Repeat the data below word for word, starting with the line that contains "Task: Click the boolean icon next to MM" and continuing through the end of the data. Leave the pictures out of your answer.

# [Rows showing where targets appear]
━━━━
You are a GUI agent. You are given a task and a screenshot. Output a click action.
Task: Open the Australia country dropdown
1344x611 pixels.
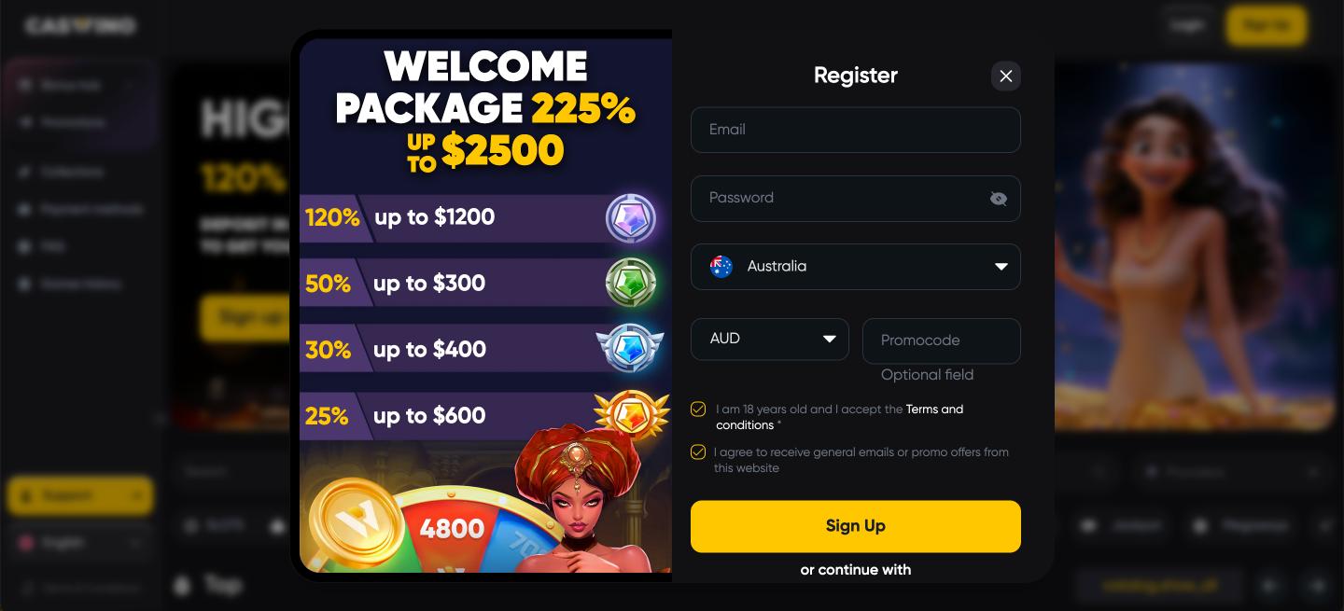pyautogui.click(x=855, y=267)
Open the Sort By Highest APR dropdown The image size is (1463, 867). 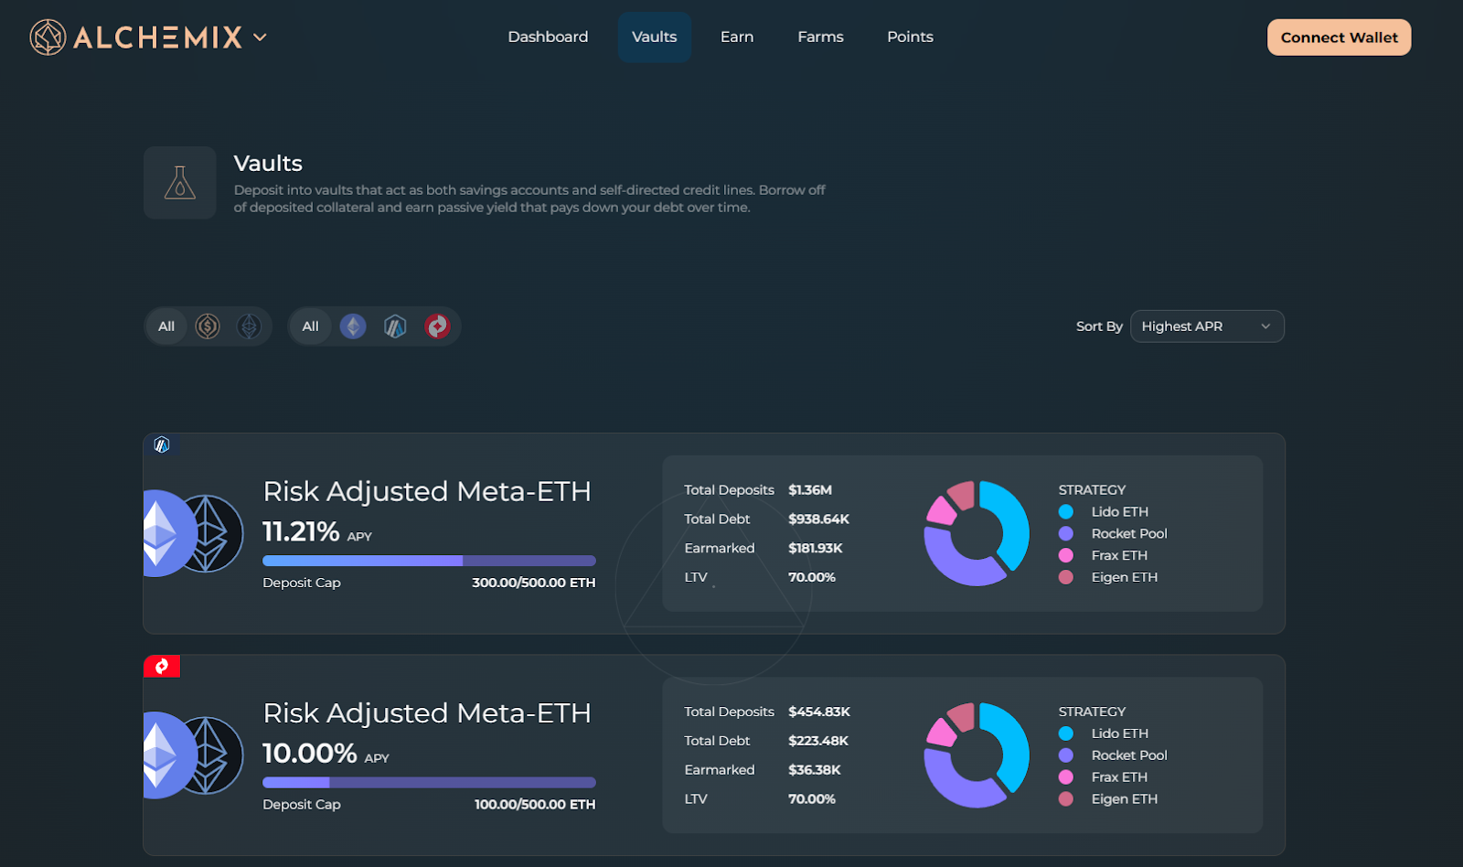(1206, 326)
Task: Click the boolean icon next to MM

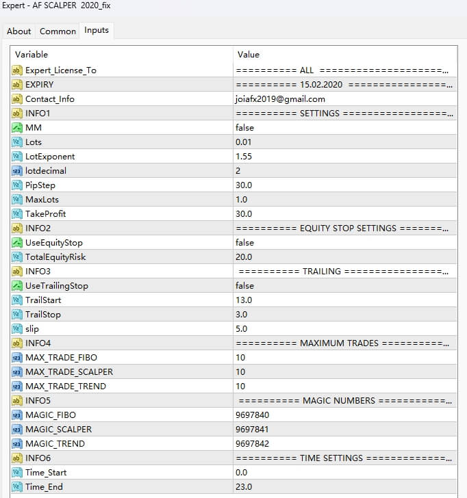Action: (17, 128)
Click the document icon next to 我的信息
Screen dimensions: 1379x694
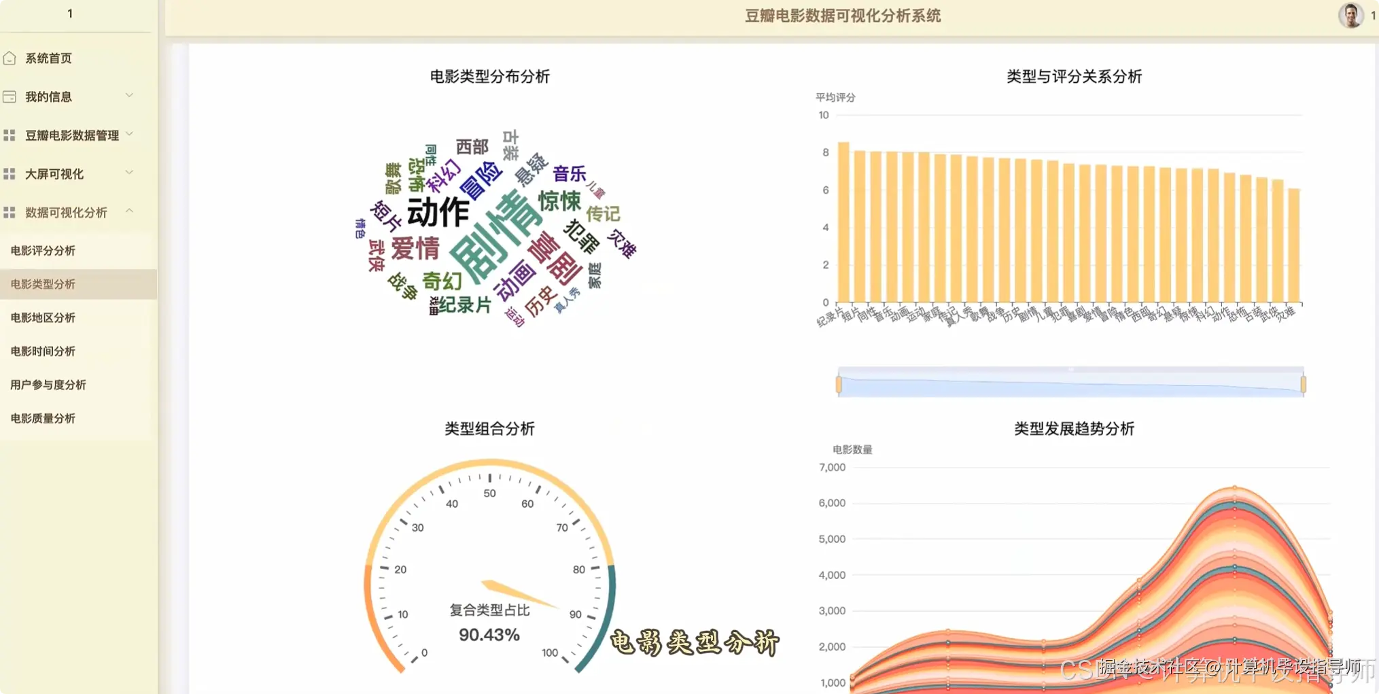10,96
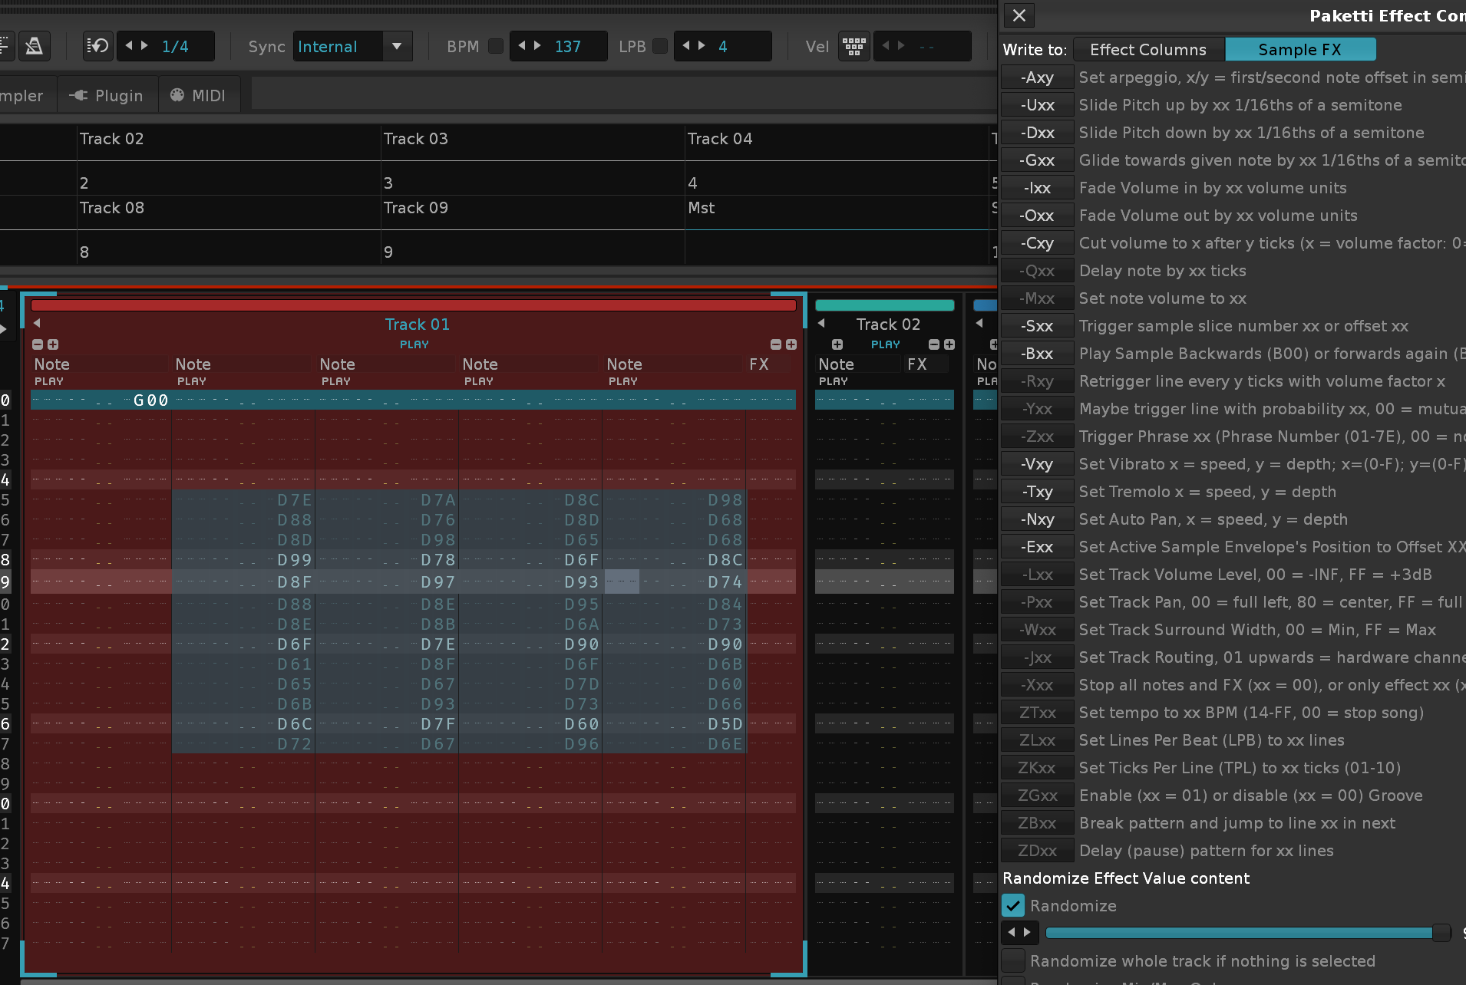1466x985 pixels.
Task: Click the -Sxx sample slice button
Action: pyautogui.click(x=1037, y=326)
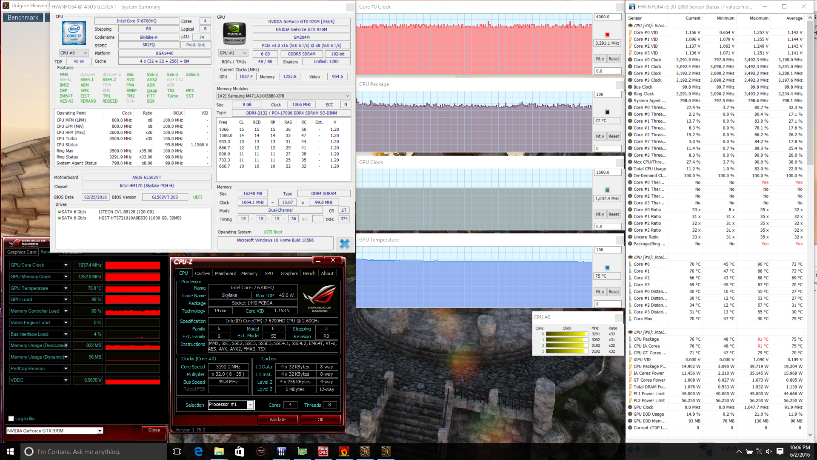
━━━━
# [ANSWER TO THE EXERCISE]
Task: Click the boolean icon next to MM

Action: (17, 128)
Click the document icon next to 我的信息
Screen dimensions: 1379x694
10,96
1466x985 pixels.
Task: Click the -Sxx sample slice button
Action: pyautogui.click(x=1037, y=326)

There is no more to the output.